Have Red Band Society's Charms Grown Any More Contagious?
Checking back in on the pediatric melodramedy just in time for tween megastar Bella Thorne to show up...and for Fox to, essentially, cancel it. Literally. An hour before the publication of this post.
Show: Red Band Society.
Premiered: September 2014.
Why Was It Made? It's the year of the American remakes of the Romance-language dramas and the year of the dying teenagers and this thing is right in the middle of that Venn diagram.
Why Didn't I Watch? Teenagers are, by definition, the worst. Teenagers who think their illnesses imbue their every thought, move, and pronouncement with tragic import are the worstest, and after the pilot, I didn't care which of them lived or, if they died, of what.
Why Give It A Shot? We got a screener/it's a holiday and none of the shows I actually like are on.
What Aspects Of The Latest Episode Would Seem To Invite Further Viewing? Sometime between the pilot and the present, the show has added a new recurring guest star: Mandy Moore! She plays Erin Grace, a new doctor at Ocean Park with a tantalizing backstory: she used to date Dr. McAndrew, until he dumped her ass, and she was so devastated that she went to work in Africa for a year to get over him. Like all alumni of Clone High, no matter how brief their tenure (hi, Michael J. Fox!), Moore gets a lifetime pass from me, but she's also really likable in the role; she gets a juicy tell-off speech in this week's episode that, even though I haven't seen the seven episodes before this one, it seems pretty clear Dr. McAndrew deserves (particularly after he screws and then screws over Nurse Fluffy Bunny).
What Aspects Of The Latest Episode Discourage Further Viewing? Literally everything else. Maybe to camouflage the fact that Ciara Bravo (who plays Emma, the anorexic girl) can't act at all, this episode brings in guest star Bella Thorne to be even shittier as an Amanda Bynes/Lindsay Lohan-y train wreck pop star who gets admitted for exhaustion and then proceeds to be supervised so little that she gets Jordi to cadge painkillers for her in exchange for a meeting with her manager that she then reneges on because she thinks he's SO AMAZING (he's not) that he could pose a threat to her.
And while Kara, though a mostly unmodulated cooze in the pilot, also showed the most potential to be interesting, since then the show has paired her with a liver-failed Ricky from The Secret Life Of The American Teenager. At the time I watched that, six years ago, he looked every minute of his age; officially he's now twenty-seven, but I'm guessing those sweet ABC Family residuals have made for some late nights because now he looks like he and I could have gone to high school together. As Brenda or Kelly could tell you, of course, it wouldn't matter how elderly this Hunter, né Ricky, looked if he was dynamic or interesting. Because he is neither, the many scenes of him and Kara trying to hook up just looked like she was getting molested by a handsy uncle.

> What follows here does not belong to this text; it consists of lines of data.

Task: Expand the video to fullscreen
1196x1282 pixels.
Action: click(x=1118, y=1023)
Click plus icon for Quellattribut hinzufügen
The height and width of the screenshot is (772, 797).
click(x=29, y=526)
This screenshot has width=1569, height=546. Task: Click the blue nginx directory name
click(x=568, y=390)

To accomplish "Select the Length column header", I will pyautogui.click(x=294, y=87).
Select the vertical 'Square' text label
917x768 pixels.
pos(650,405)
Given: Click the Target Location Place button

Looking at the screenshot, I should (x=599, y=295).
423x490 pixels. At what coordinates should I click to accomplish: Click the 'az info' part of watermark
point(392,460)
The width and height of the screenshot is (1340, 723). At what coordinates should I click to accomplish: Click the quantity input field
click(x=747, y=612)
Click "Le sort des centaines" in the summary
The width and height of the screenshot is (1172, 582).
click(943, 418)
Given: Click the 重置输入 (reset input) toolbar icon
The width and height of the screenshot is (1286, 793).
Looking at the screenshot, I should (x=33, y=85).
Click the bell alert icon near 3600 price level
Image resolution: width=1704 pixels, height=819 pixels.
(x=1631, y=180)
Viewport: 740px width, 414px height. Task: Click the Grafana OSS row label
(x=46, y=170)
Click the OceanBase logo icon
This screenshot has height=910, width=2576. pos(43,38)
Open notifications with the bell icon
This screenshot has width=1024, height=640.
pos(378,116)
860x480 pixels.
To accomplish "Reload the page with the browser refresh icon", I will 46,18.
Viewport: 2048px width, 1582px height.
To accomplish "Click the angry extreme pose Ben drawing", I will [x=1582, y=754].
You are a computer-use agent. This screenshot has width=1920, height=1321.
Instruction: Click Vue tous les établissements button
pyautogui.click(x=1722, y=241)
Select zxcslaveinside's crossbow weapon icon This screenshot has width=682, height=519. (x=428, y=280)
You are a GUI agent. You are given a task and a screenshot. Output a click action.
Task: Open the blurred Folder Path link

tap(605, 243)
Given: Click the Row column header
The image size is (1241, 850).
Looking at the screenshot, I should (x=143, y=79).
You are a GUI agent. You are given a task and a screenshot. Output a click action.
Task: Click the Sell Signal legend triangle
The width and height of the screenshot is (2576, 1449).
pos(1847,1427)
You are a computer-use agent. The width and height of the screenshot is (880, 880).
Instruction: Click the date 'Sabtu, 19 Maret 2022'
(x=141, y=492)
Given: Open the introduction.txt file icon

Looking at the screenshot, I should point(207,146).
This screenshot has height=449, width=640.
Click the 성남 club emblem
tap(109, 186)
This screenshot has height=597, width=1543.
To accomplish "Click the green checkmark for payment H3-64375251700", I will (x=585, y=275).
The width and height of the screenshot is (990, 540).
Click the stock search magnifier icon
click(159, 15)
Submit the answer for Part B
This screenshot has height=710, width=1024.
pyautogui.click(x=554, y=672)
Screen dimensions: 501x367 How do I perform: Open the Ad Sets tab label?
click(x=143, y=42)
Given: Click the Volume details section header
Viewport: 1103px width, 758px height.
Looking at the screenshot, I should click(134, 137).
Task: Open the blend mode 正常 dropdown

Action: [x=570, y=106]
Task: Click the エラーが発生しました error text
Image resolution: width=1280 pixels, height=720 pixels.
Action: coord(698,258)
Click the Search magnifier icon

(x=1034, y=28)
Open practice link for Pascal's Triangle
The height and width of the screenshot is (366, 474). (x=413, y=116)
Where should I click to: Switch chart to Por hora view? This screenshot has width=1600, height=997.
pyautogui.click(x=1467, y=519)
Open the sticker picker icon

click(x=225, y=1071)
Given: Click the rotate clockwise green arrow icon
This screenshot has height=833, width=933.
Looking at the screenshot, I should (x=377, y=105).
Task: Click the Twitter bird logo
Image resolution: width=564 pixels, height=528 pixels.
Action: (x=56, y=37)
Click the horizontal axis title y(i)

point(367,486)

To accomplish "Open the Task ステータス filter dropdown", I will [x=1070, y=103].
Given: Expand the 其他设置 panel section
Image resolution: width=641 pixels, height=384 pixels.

Ugh, and the Charlie voice-over continues to annoy. In this episode they give him a "three's company" joke that isn't funny to begin with, and doesn't improve when he adds that he doesn't even know what it means. THEN SKIP IT, BLACKOUT.
Finally: Octavia Spencer? Still egregiously squandered. Like, you know how much Haleh would appear in a given early-run episode of ER? Octavia Spencer probably wishes she got that much play, and she is by far the very best actor on the show not to mention the most interesting. It's really unfair what they're doing to her with this show.
Final Verdict: I was right the first time: Red BANNED Society. And anyway, even if I were inclined to try to invest in it, it's too late.